***** SUPPLIED INFORMATION

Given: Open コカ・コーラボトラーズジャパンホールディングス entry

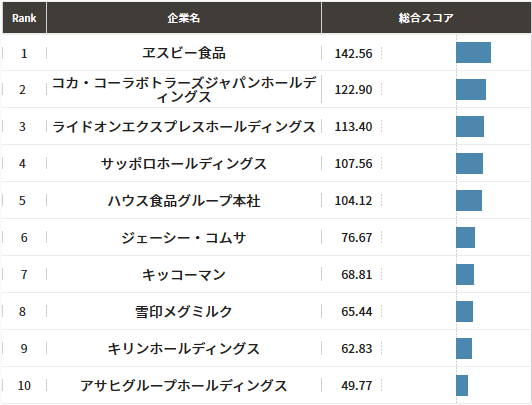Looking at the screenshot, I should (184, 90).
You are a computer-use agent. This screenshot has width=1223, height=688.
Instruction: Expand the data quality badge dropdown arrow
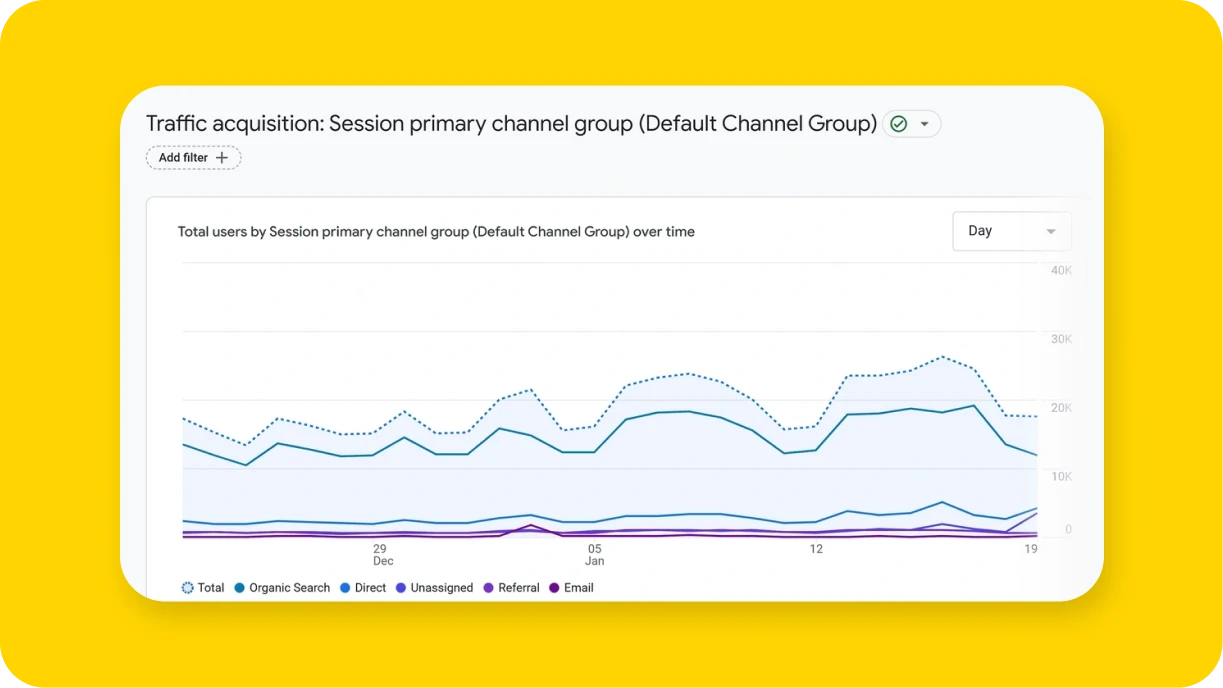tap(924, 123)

**********
***** SUPPLIED INFORMATION

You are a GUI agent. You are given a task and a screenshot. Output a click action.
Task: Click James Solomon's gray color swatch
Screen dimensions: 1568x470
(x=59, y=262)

**********
***** SUPPLIED INFORMATION

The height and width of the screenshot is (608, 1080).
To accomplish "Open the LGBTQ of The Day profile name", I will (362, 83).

**********

INSTRUCTIONS FOR THE TASK: Identify the lines above that contain the word "height", then copy them.

WRITTEN REPLY:
You are a computer-use agent. This screenshot has width=1223, height=688.
The height and width of the screenshot is (608, 1080).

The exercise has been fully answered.